Document:
★ ★ ★ ★ ★ ★ ★

Sports

Kilian Jornet: A world-class man of the mountains

A week ago Thursday, soon-to-be Mount Marathon rookie Kilian Jornet walked out of his home in Chamonix, near the juncture that connects France, Italy and Switzerland, and spent nearly 24 hours hiking, climbing and running with a friend in the Alps.

On Friday, though he had initially not planned to race, he spurred his legs to a seventh-place finish in the European Vertical Kilometer Championships -- runners climbed 1,000 meters (3,281 feet) on a 3.8-kilometer (2.35-mile) course.

Saturday morning, Jornet and a friend bagged Mont Blanc, which at 15,781 feet is the tallest peak in the Alps.

Sunday marked a "rest'' day -- Jornet and his girlfriend, Emelie Forsberg of Sweden and also an accomplished mountain runner, flew to Anchorage and arrived that evening.

And before noon Monday, Jornet was atop McHugh Peak in the Chugach Range. Jornet that evening appeared at Skinny Raven Sports in downtown Anchorage, signed autographs, charmed star-struck mountain runners -- in their circles, it was the equivalent of Lebron James dropping by the Fairview Rec Center -- and took part in an well-attended outdoor panel discussion that also featured Forsberg.

★ ★ ★ ★ ★ ★ ★

Written task 1:
Answer these questions from the article on Kilian Jornet:
(a) In what town is Jornet's home?
(b) What height does the article give for Mont Blanc?
(c) Where did Jornet appear on Monday evening?
The article above has no connection to the rows that follow it.

Data provided:

★ ★ ★ ★ ★ ★ ★

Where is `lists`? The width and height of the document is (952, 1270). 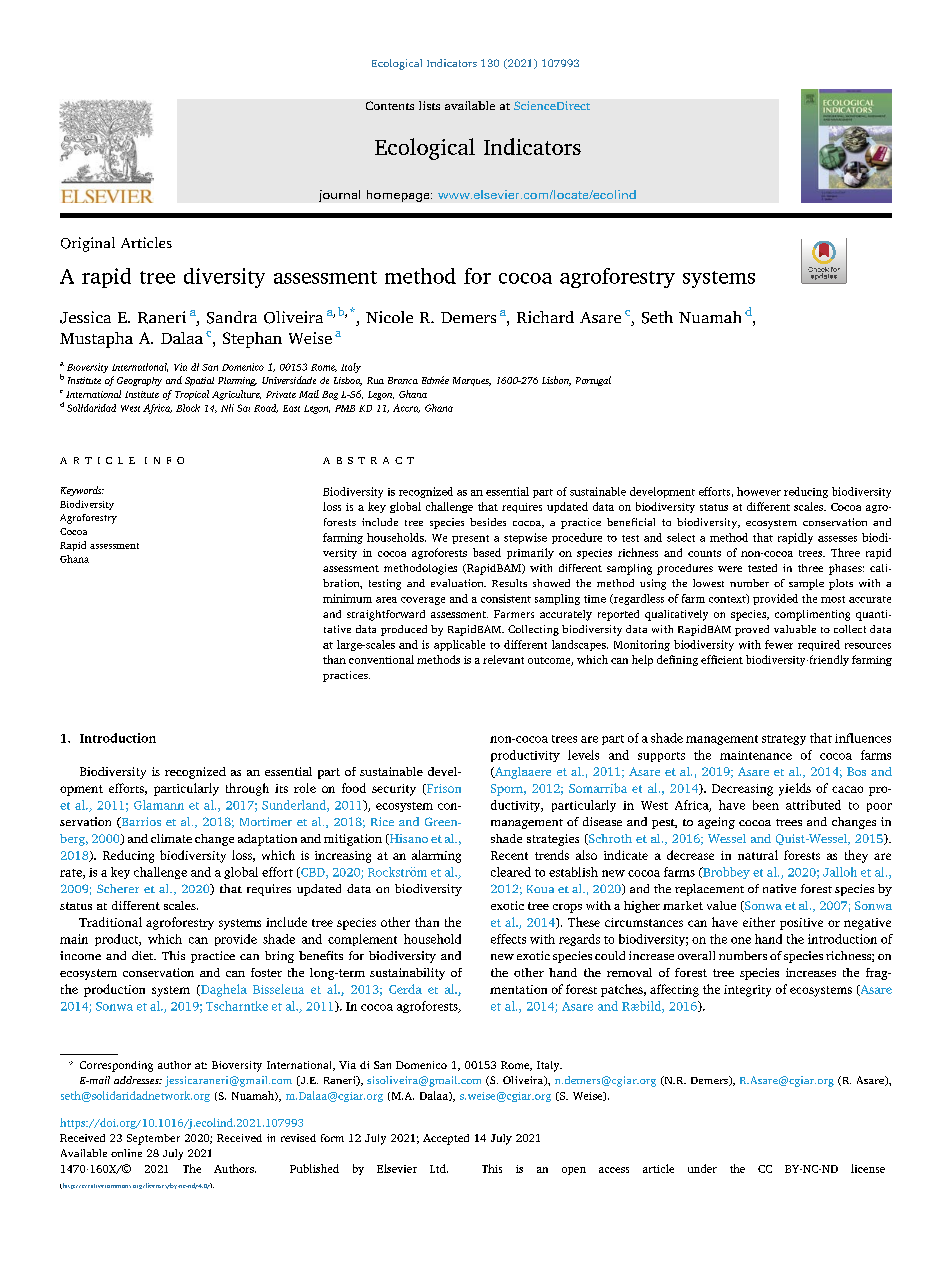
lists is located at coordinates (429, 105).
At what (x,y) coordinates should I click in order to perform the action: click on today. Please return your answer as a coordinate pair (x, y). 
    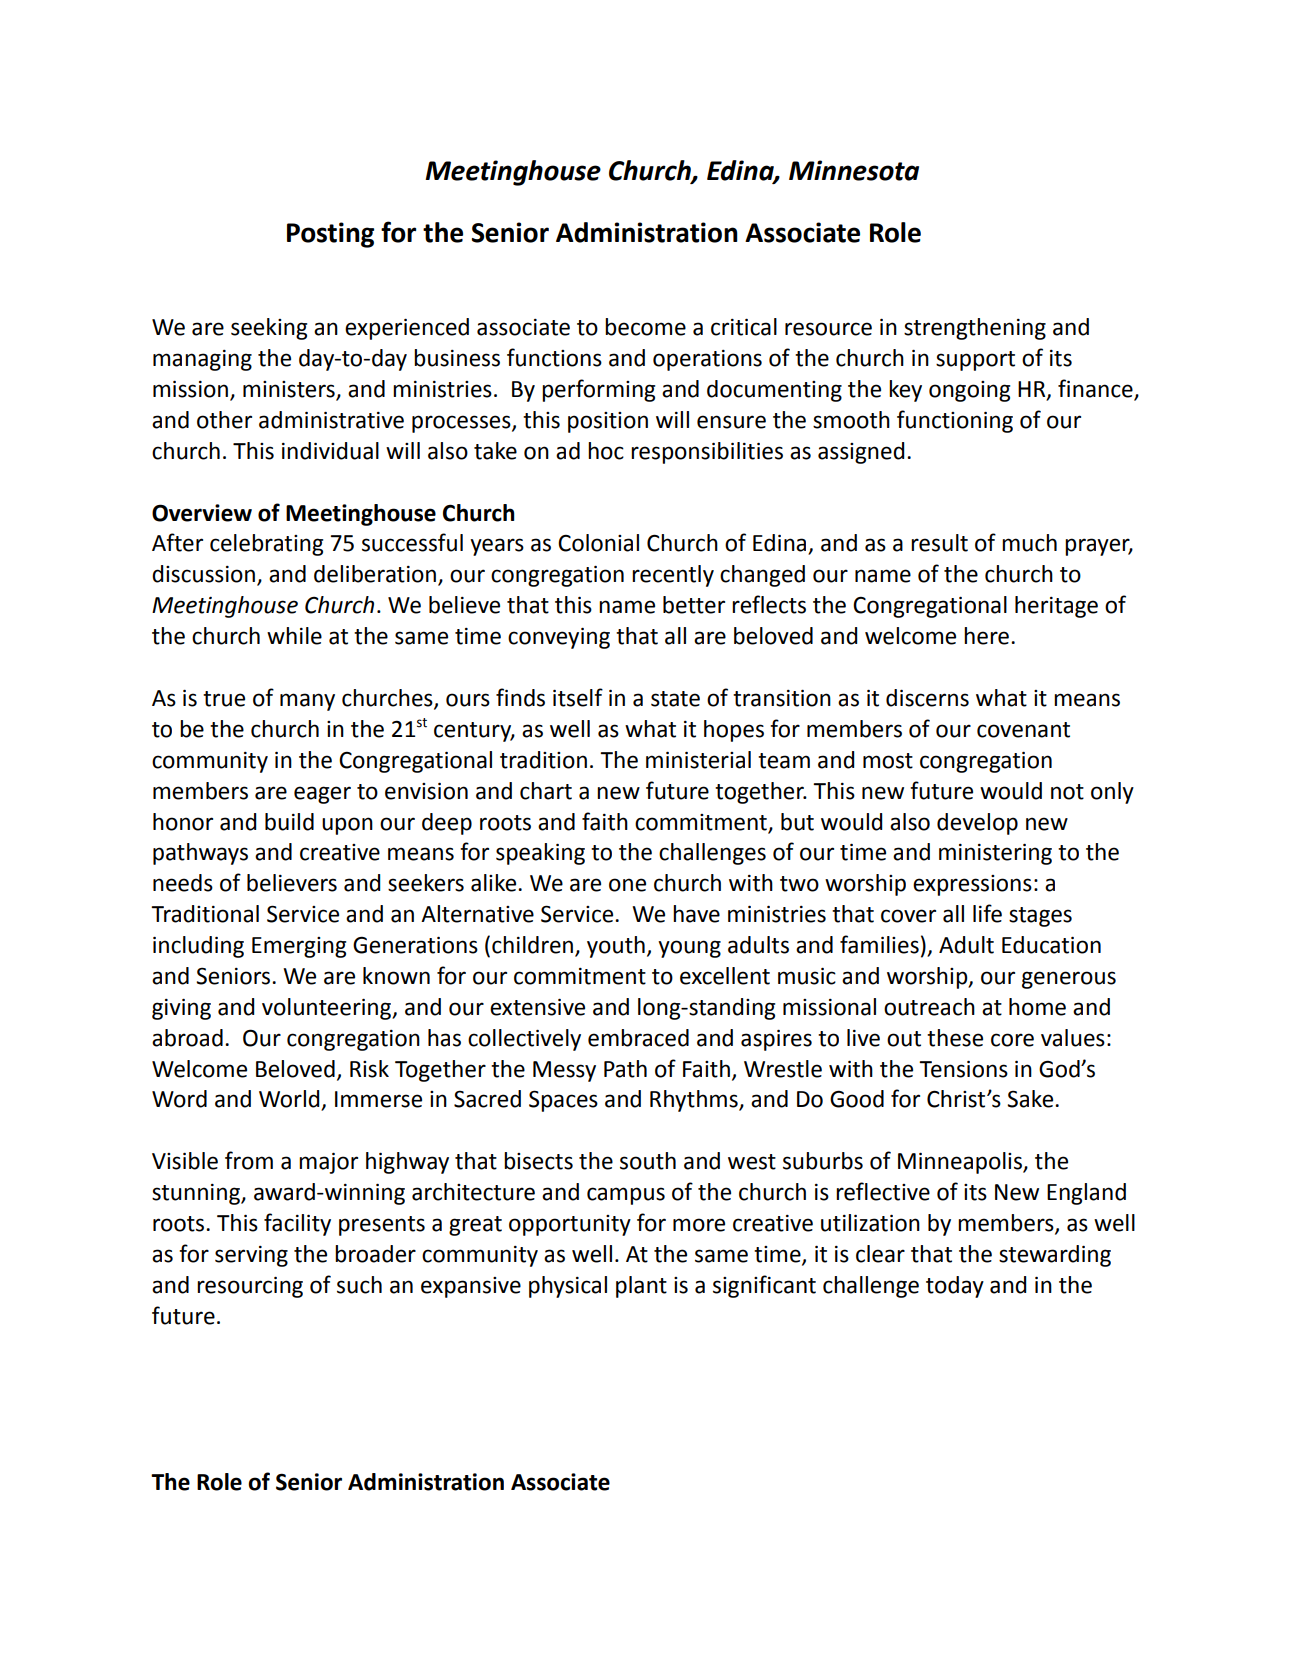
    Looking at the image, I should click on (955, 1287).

★ ★ ★ ★ ★ ★ ★

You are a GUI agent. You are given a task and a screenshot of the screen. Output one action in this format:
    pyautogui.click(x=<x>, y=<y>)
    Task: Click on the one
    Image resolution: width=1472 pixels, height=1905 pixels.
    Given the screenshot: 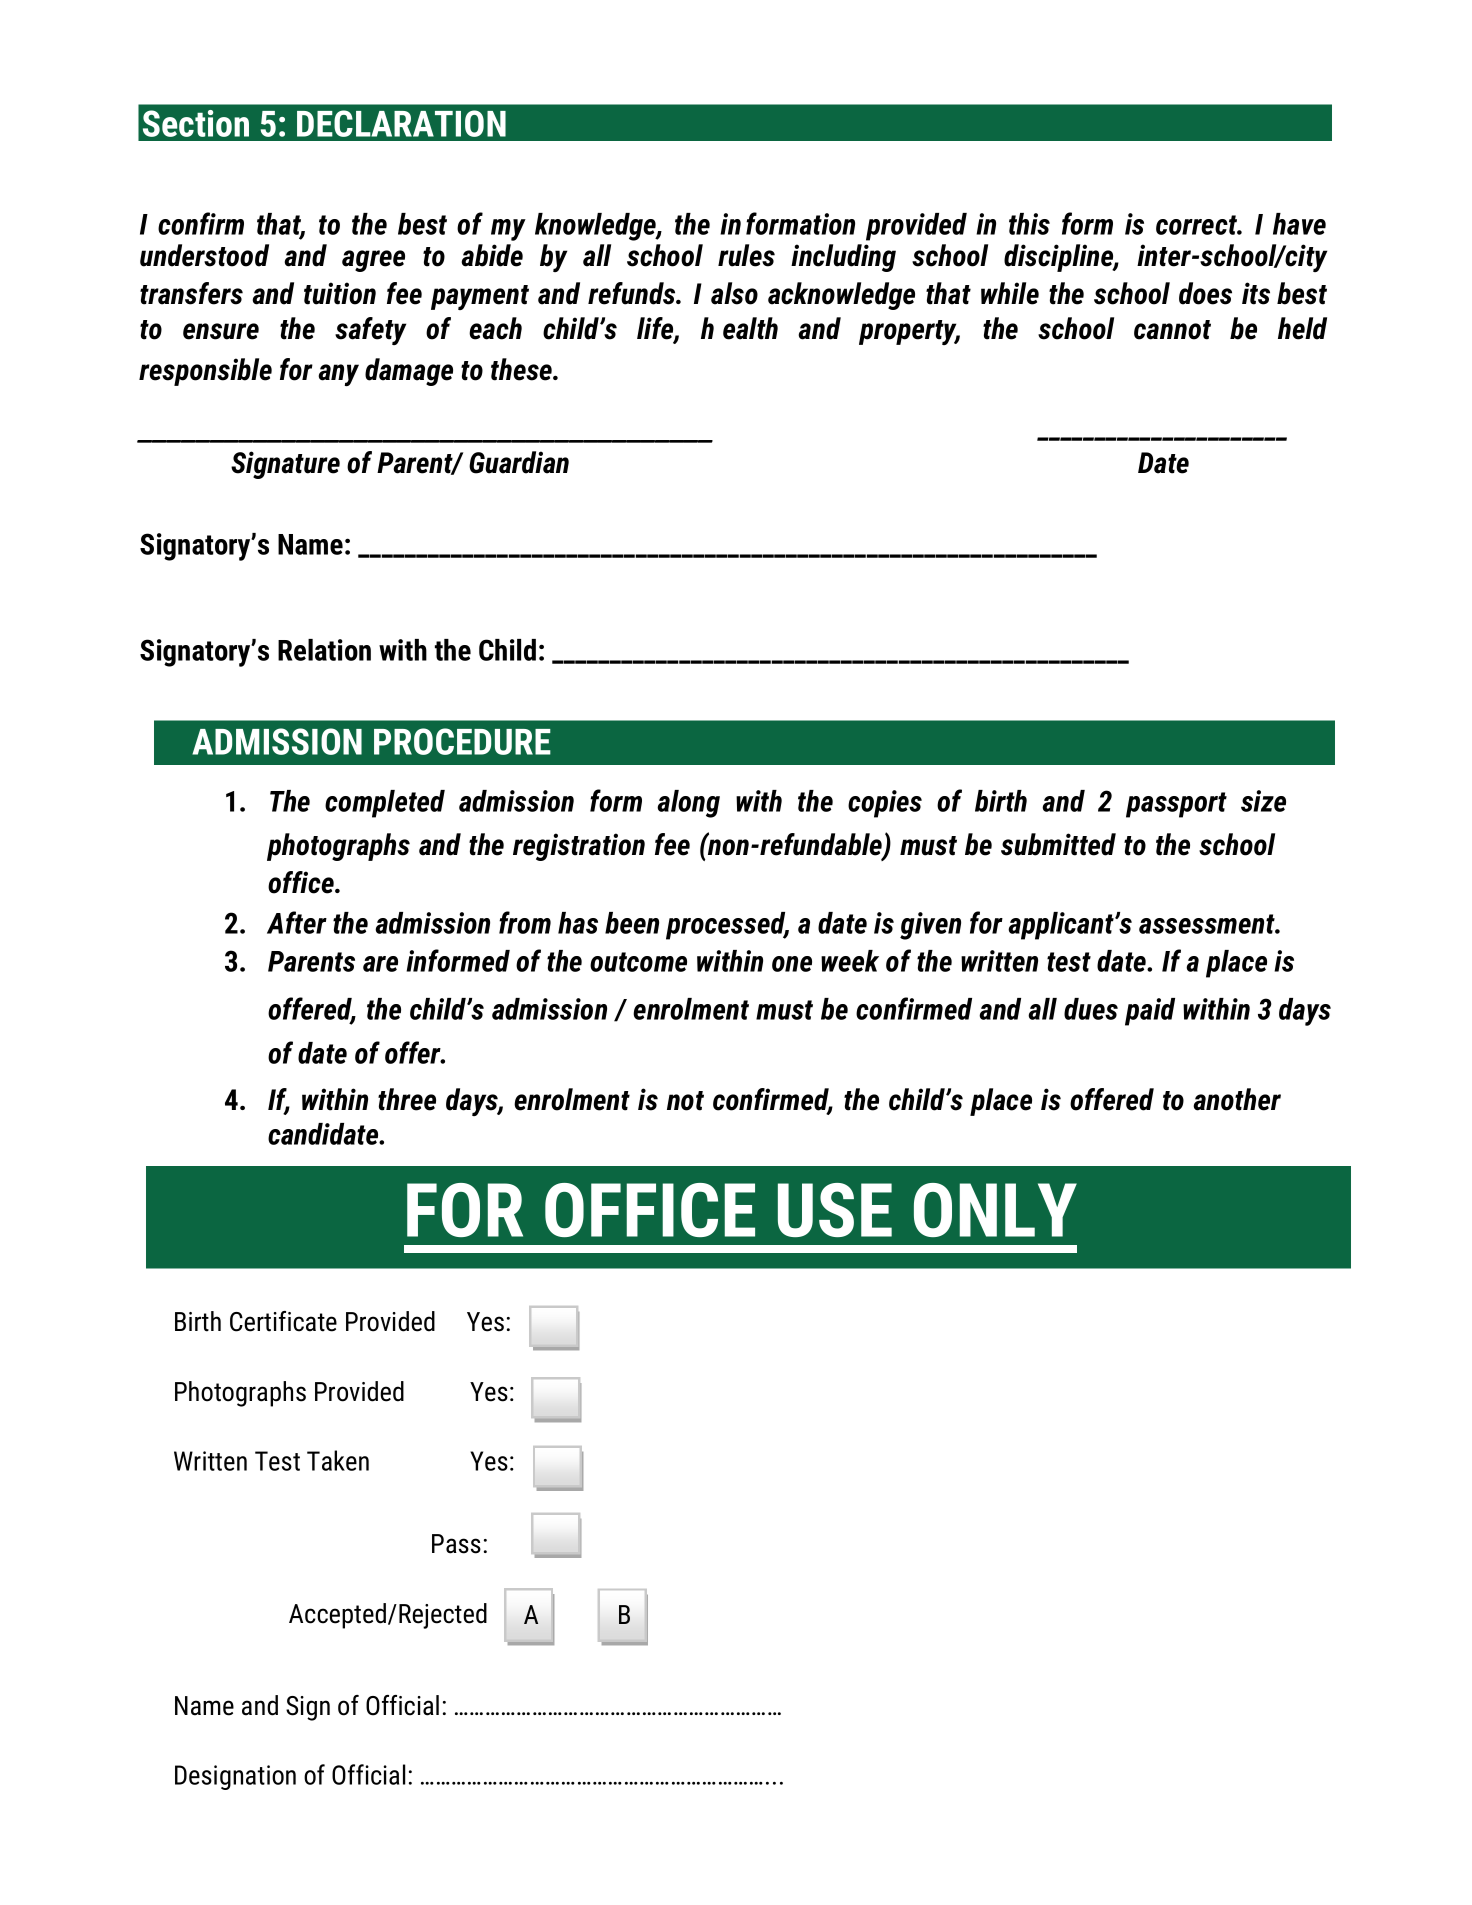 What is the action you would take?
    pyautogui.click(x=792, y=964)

★ ★ ★ ★ ★ ★ ★

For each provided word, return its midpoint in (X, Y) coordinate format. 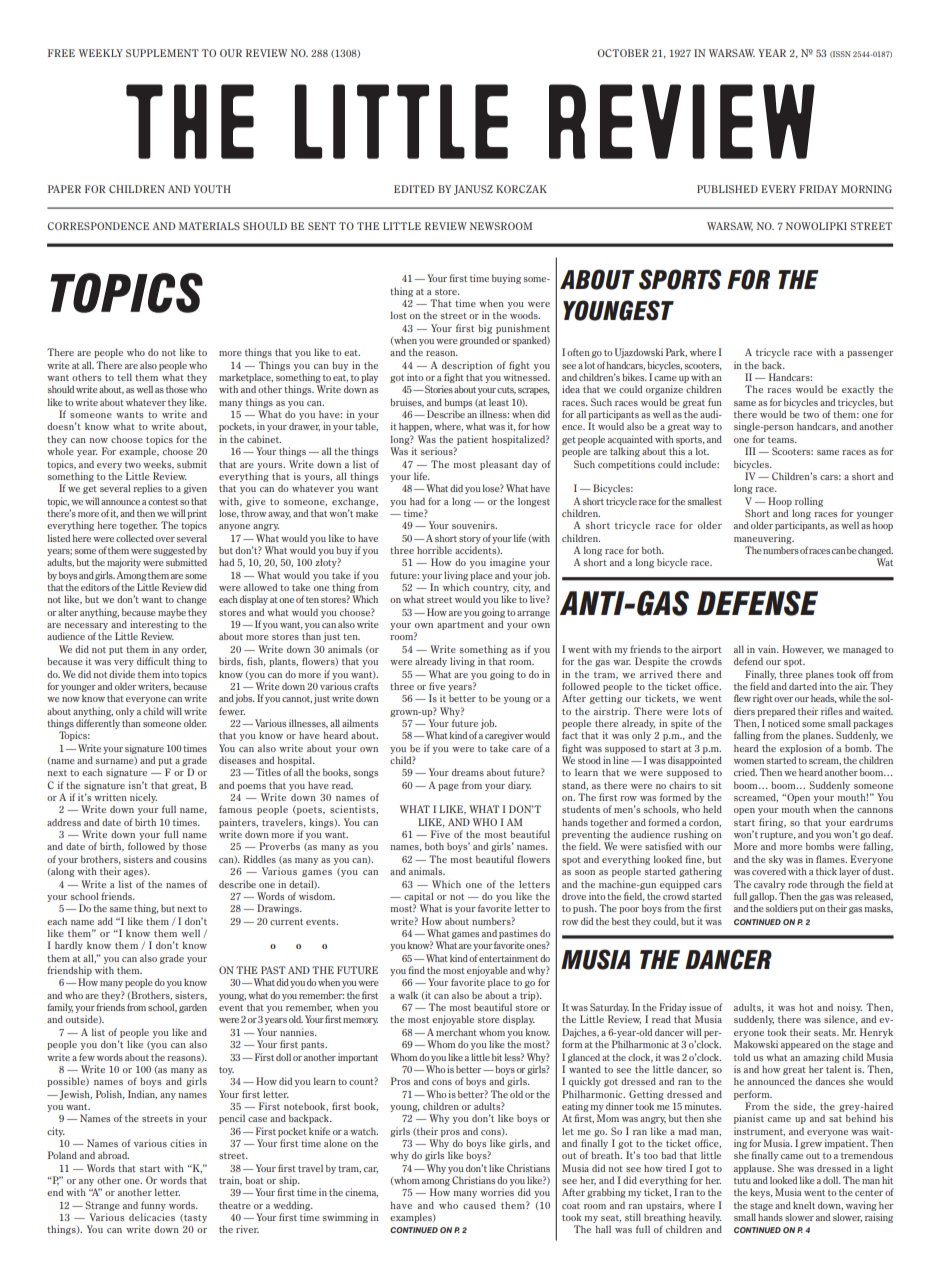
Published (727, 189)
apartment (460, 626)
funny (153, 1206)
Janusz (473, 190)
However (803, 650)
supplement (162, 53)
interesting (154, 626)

★ ★ ★ ★ ★ ★ ★

Written task 2:
In the rows above, reproduce the lines starting with the line that contains "apartment (460, 626)" and going on through the line that contains "interesting (154, 626)".

Complete response 1:
(a) Chamonix
(b) 15,781 feet
(c) Skinny Raven Sports in downtown Anchorage

Complete response 2:
apartment (460, 626)
funny (153, 1206)
Janusz (473, 190)
However (803, 650)
supplement (162, 53)
interesting (154, 626)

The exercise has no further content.